A workaround is to use customize preprocessor. But I think better ideas are to (1) provide a config to disable shape check, (2) collect latest observation_space / action_space from runtime environment.
I remember in very old version of rllib, say v0.6, this issue does not exist and I can just change obs,reward,done,info whatever I like — only with the constrains that the keys in those dict are aligned with each other.
Hey @pengzh , which algorithm are you using? QMIX?
If you are using a non-MARL specific algo (using our multiagent API), your observation space should not depend on how many agents are present in the episode, but should be an individual agent’s space.
Hey Sven! I am just using independent PPO (with shared policy name, so there is only one policy).
I do find that there is a place to create remote worker with (policy_cls, env.observation_space, env.action_space, config) and that’s the reason that causes my issue.
I think, since the config['multiagent']['policies'] config should already specify the obs space for each policy, rllib should not query env.observation/action_space to create policies in remote worker.
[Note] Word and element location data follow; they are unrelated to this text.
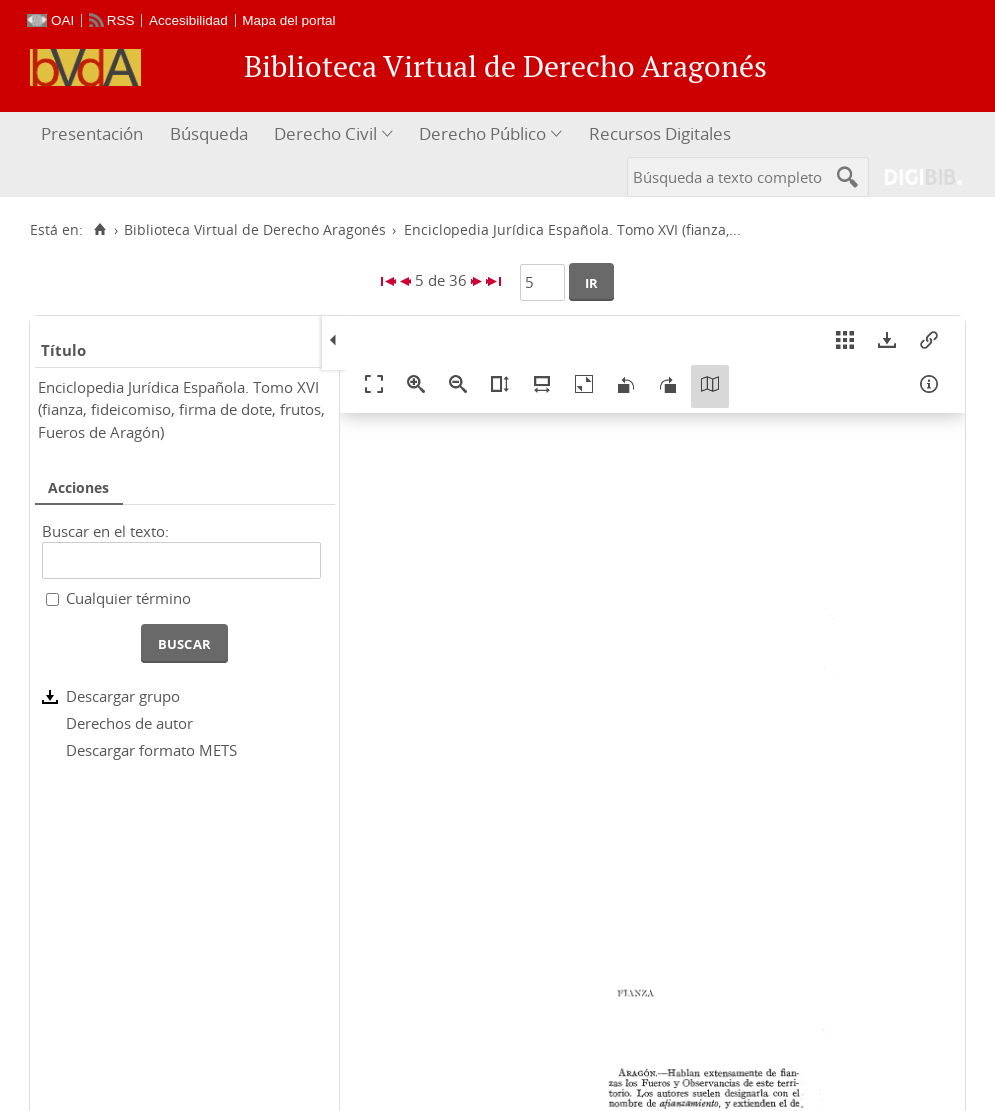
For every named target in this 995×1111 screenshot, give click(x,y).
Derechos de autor (129, 723)
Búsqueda (209, 133)
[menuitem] (94, 134)
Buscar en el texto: (105, 531)
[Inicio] (99, 230)
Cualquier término (128, 598)
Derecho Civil (325, 133)
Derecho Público (482, 133)
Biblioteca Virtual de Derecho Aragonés (255, 230)
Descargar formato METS (151, 750)
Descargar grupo (123, 696)
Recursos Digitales (660, 133)
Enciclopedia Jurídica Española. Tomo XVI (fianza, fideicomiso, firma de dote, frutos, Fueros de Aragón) (181, 409)
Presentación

This is problematic, because the environment might have different “kinds” of agent and they might not have same spaces.
Hey @pengzh I see your problem. But the thing is that a Policy can only handle one observation space and if you have different agents using the same Policy, but having different obs spaces, that’ll not work.
The main reason is that the Policy’s model(s) would have to have different first layer weight matrices to handle the different input formats.
RLLib has made an assumption that there is only one kind of observation/action space for all policies and it is exactly env.observation_space and env.action_space, if I understand it correctly.
So this hard-coded setting might makes users hard to use multiple spaces.
Sorry, I’m still not sure I understand 100%. The code you mention above is only used in the case, where you do not provide a policy dict (and RLlib has to create one automatically (from the env’s spaces)).
But even if you specified a policies dict in your multagent config, it’s not possible to have different agents, which all use the same(!) policy (as per your policy_mapping_fn), have different observation spaces.